Dir: Carl Th. Dreyer | Germany/France | 1932 | 70 mins

“Imagine that we are sitting in a very ordinary room. Suddenly we are told that there is a corpse behind the door. Instantly, the room we are sitting in is completely altered. Everything in it has taken on another look. The light, the atmosphere have changed, though they are physically the same. This is because we have changed and the objects are as we conceive them. This is the effect I wanted to produce in Vampyr.” (Carl Dreyer)

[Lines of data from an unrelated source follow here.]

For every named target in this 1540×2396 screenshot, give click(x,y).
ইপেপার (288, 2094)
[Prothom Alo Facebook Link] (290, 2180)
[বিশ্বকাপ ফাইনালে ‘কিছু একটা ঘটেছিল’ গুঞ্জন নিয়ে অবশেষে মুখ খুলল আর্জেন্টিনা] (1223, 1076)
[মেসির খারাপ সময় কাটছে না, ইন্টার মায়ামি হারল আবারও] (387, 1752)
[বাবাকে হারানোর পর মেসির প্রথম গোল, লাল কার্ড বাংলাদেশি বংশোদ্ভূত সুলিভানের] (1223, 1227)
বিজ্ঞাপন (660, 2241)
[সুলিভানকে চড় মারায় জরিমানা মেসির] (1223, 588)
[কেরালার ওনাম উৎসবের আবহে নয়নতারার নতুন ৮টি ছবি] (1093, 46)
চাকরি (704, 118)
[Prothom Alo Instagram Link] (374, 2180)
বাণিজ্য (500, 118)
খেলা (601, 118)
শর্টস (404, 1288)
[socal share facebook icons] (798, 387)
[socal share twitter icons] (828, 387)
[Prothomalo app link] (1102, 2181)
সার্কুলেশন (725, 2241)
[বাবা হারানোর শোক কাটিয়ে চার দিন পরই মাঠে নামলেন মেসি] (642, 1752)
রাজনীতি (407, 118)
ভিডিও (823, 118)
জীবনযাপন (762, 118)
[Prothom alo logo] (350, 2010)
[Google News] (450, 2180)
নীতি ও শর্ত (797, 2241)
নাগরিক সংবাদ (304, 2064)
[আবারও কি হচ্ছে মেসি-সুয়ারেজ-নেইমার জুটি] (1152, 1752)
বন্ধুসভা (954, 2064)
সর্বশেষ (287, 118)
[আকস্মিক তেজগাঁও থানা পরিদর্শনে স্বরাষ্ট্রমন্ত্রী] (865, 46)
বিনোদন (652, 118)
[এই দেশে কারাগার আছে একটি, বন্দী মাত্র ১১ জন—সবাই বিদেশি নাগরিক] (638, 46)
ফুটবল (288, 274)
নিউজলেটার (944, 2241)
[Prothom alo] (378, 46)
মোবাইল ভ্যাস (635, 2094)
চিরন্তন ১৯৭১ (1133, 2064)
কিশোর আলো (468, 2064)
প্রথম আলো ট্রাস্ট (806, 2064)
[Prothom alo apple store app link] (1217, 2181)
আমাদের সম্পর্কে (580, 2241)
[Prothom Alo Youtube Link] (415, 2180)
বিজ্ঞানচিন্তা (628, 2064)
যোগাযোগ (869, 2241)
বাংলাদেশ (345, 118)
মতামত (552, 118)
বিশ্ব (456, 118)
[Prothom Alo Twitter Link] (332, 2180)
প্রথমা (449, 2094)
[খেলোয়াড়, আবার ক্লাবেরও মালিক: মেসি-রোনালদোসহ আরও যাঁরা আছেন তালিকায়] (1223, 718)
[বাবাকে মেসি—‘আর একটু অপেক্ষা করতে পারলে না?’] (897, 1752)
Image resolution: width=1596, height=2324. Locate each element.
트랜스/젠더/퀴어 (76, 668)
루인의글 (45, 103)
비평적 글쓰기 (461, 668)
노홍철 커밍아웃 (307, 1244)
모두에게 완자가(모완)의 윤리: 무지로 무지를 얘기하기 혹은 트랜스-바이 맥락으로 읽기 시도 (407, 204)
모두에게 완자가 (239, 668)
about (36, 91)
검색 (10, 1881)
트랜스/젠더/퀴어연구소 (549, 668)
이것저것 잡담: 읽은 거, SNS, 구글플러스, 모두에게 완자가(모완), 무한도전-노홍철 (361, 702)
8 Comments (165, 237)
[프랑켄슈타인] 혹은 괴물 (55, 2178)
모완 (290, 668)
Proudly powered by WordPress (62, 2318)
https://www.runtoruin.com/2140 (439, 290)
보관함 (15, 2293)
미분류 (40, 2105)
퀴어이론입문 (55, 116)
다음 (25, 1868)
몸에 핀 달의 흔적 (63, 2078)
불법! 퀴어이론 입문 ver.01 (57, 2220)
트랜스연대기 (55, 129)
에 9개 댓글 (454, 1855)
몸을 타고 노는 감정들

“One of the best live scores we’ve heard in years.” (Flatpack Film Festival)
“Outstanding … caught the surreal and intense drama of the film brilliantly.” (Deal Festival of Music & the Arts)
“Beautiful and technically ambitious.” (The Cube, Bristol)
“Minima and Stephen Horne’s devastatingly restrained score.” (Silent London)

There’s a nice review of our 2017 Barbican performance here:

“The only film worth watching… twice…” (Alfred Hitchcock)

Vampyr was based on two stories from J. Sheridan Le Fanu’s collection In a Glass Darkly. It was Carl Dreyer’s first production after his Passion of Joan of Arc in 1928 – and his first sound film. Vampyr offers a sensual immediacy that few, if any, works of cinema can claim to match. Dreyer leads the viewer, as though guided in a trance, through a realm akin to a waking-dream.

The score was conceived and written in 2015-16, in collaboration with the internationally renowned silent film pianist and multi-instrumentalist Stephen Horne. It is a technically ambitious project that incorporates elements of the original soundtrack from 1932. Dialogue and Foley sounds from the original soundtrack are woven into the live performance which features a new array of musical instruments.

Vampyr is a film of superimposed worlds: the film bridges the eras of silent and sound films, with the story itself positioned in a zone somewhere between reality and the supernatural.